↓

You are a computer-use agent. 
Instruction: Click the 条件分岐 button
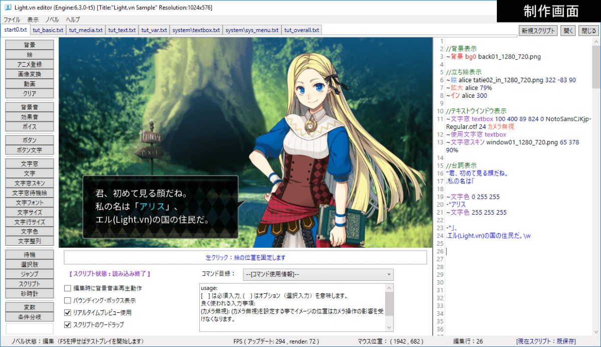(29, 317)
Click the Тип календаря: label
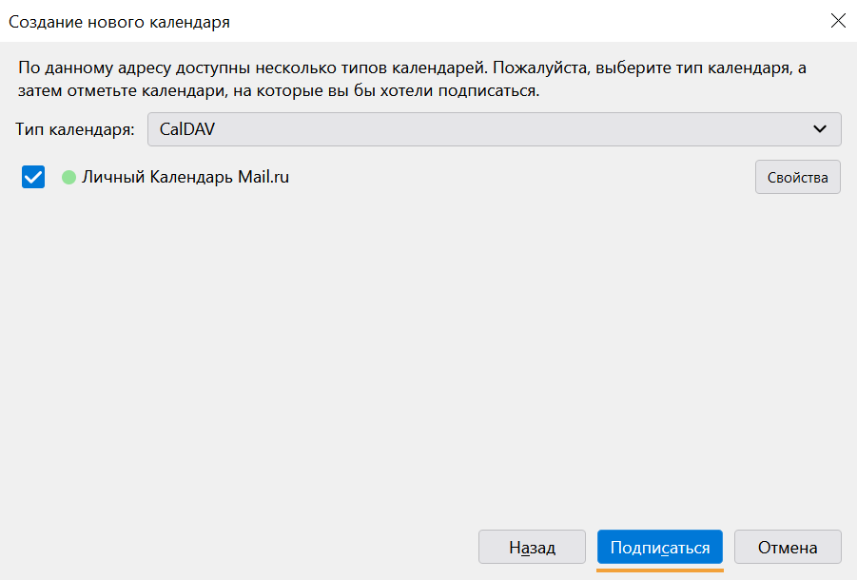The image size is (857, 580). (75, 129)
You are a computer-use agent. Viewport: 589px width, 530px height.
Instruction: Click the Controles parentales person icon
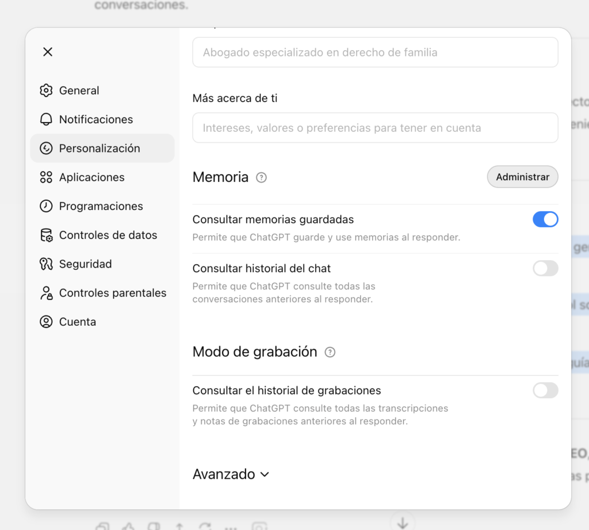[46, 293]
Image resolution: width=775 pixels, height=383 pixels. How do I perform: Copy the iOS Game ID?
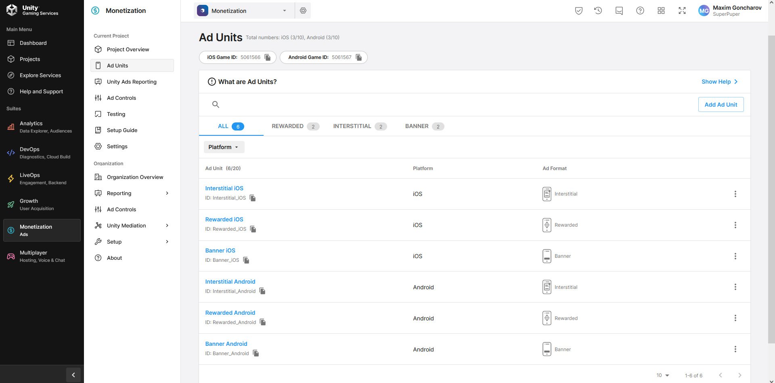point(267,57)
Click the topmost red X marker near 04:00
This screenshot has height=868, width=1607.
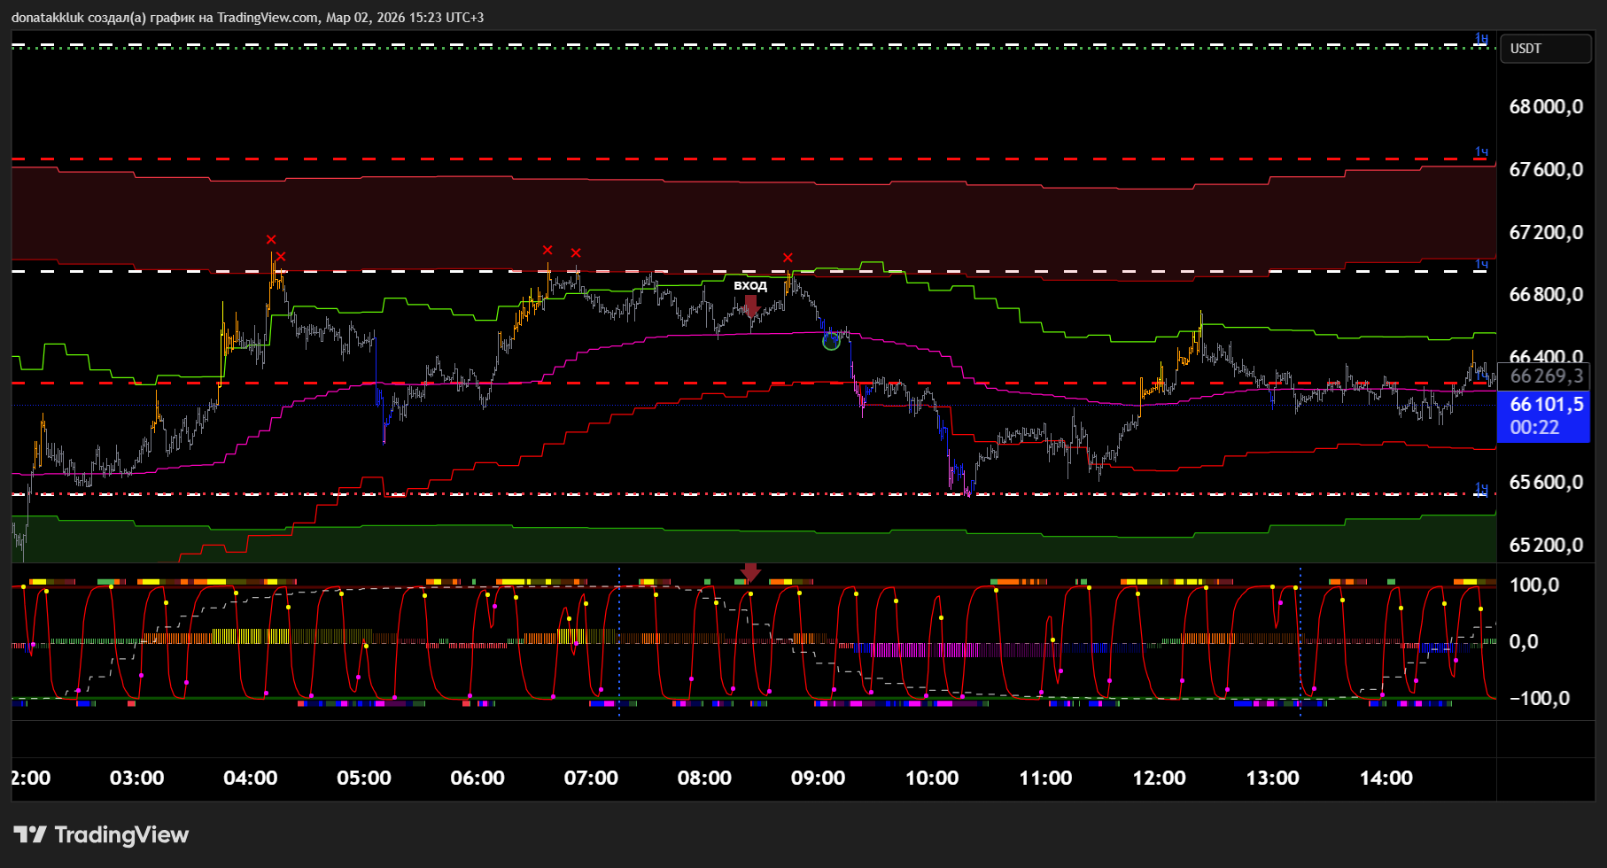[x=271, y=239]
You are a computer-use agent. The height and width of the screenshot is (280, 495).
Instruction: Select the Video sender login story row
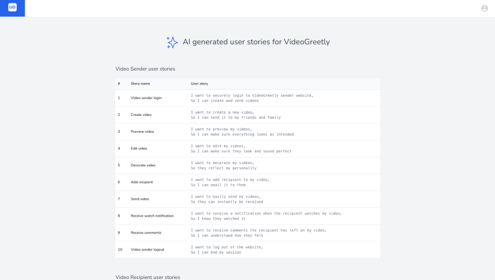coord(248,98)
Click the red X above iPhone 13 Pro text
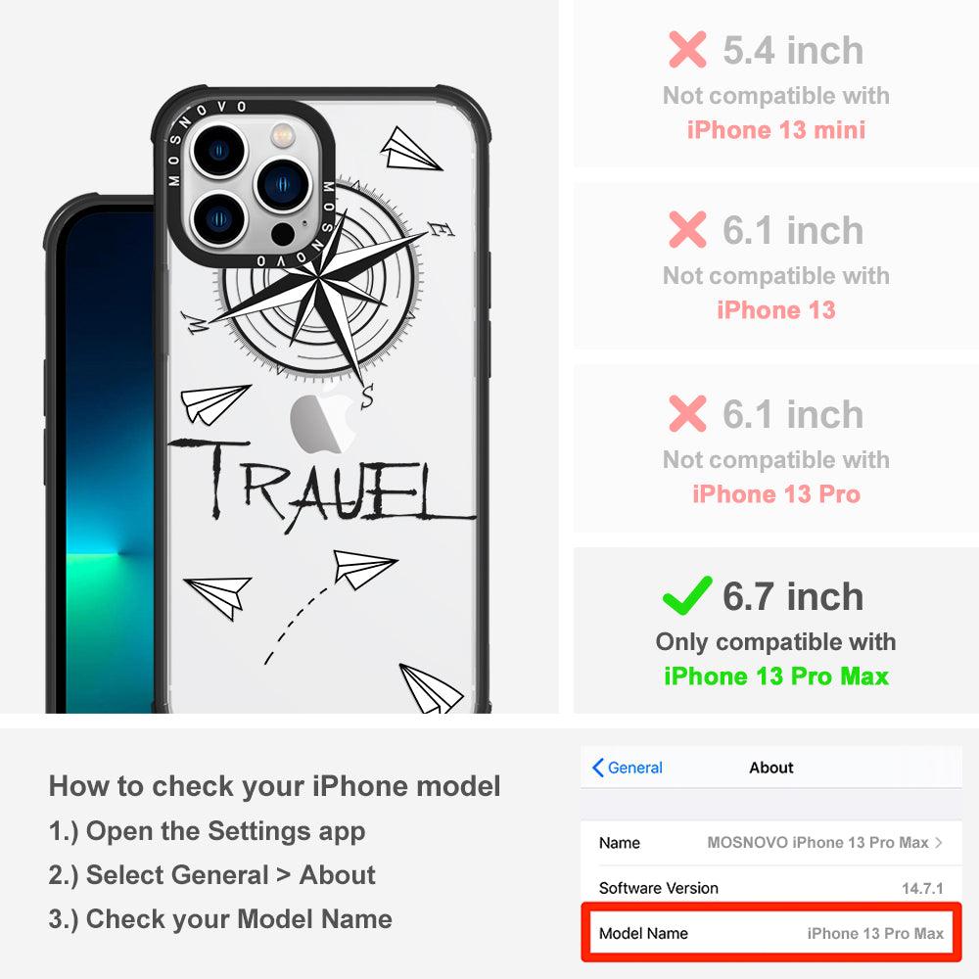979x979 pixels. point(687,413)
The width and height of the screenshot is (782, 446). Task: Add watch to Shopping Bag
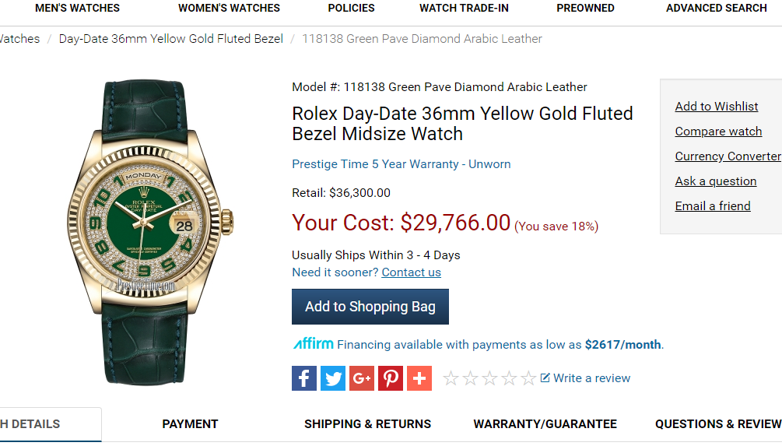point(370,307)
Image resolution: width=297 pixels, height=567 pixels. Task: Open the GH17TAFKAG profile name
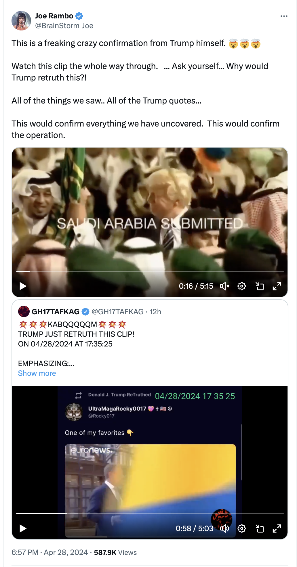pos(56,312)
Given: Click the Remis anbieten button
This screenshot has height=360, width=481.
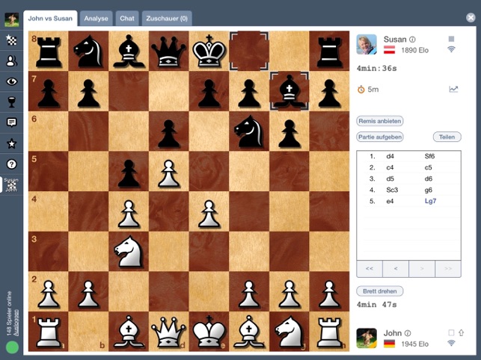Looking at the screenshot, I should click(x=380, y=121).
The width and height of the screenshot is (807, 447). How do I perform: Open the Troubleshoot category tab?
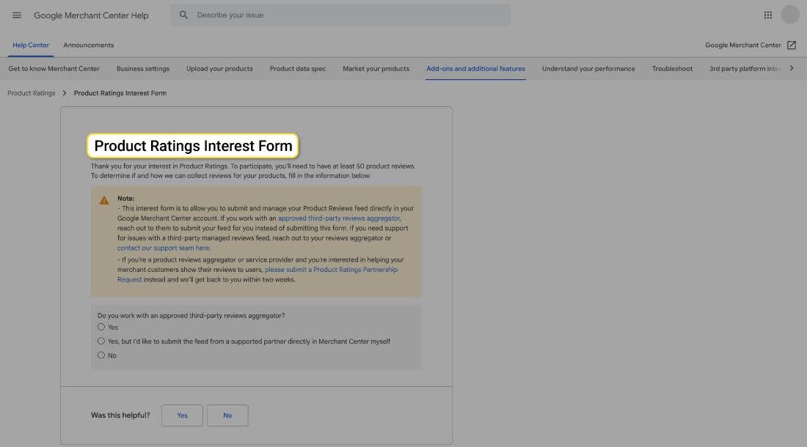pyautogui.click(x=672, y=69)
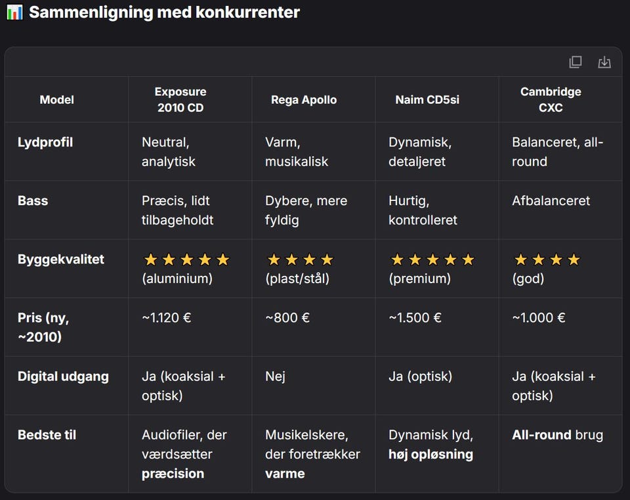
Task: Select the Naim CD5si column header
Action: click(427, 100)
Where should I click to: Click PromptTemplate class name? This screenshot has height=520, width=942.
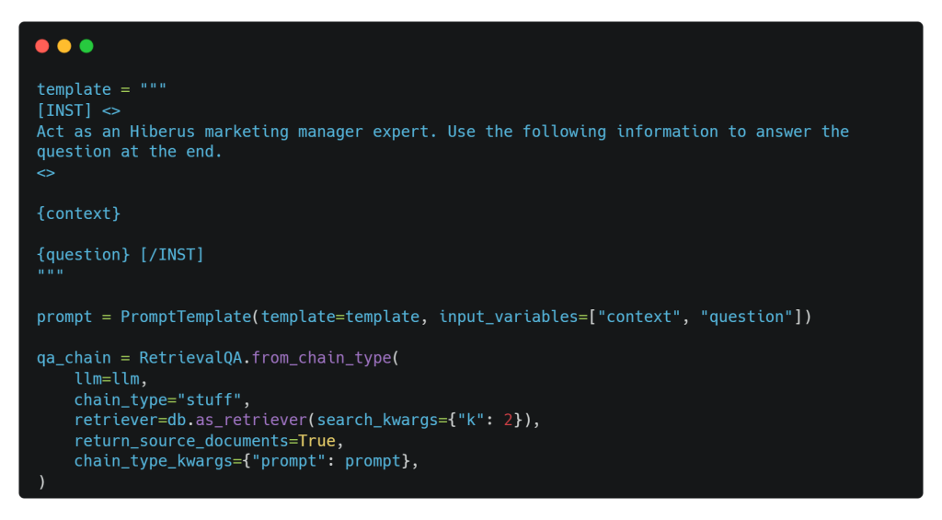pos(186,317)

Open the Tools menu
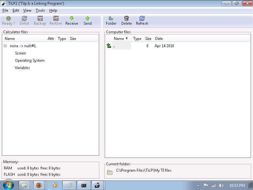point(40,10)
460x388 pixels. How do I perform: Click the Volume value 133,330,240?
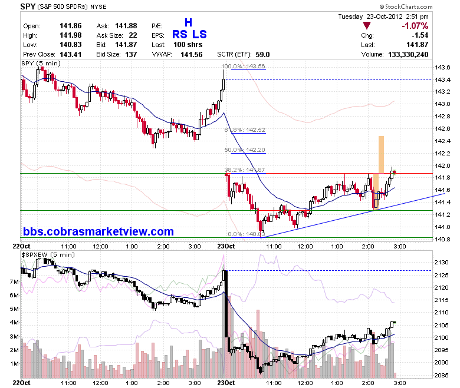[x=408, y=55]
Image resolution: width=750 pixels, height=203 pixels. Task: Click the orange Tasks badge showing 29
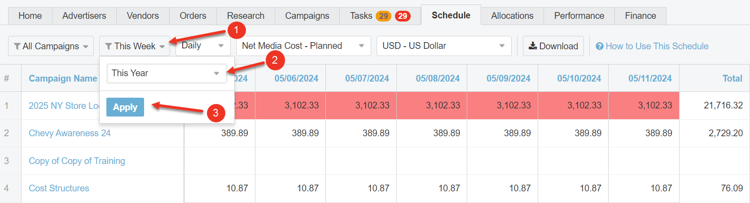pos(383,16)
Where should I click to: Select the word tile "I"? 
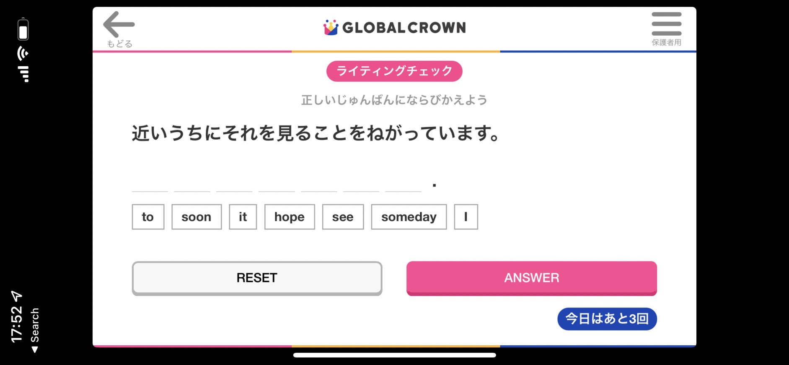[466, 217]
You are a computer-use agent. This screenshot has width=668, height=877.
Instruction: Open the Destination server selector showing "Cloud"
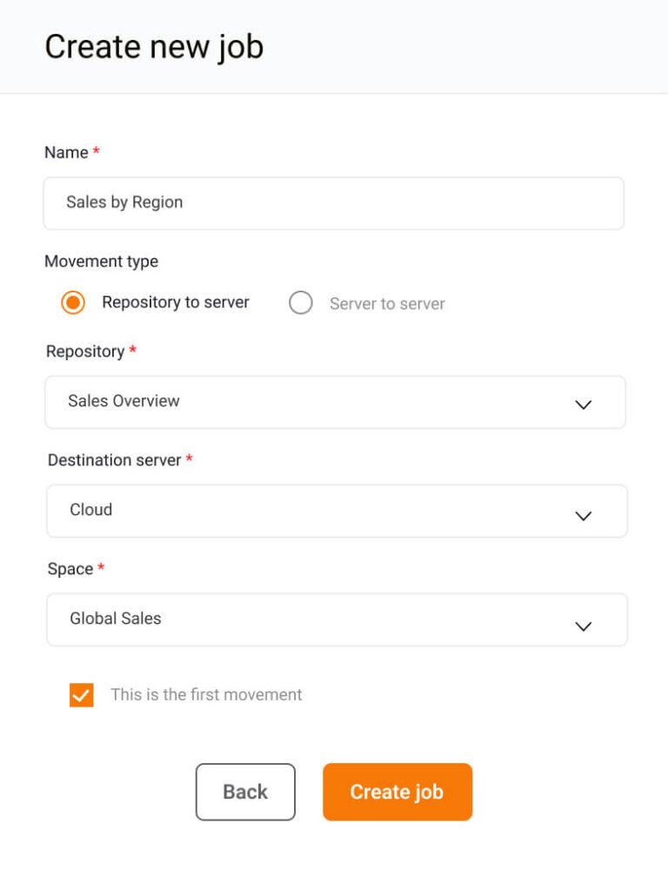(334, 511)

↑

--- Problem to work on ---
Read through the entries and copy each line in which "agent" appears.

--- Solution to this exercise ---
You are a computer-use agent. 
You are a computer-use agent. Viewport: 589px width, 530px height.
You are a computer-use agent. The height and width of the screenshot is (280, 495).
You are a computer-use agent. This screenshot has width=668, height=877.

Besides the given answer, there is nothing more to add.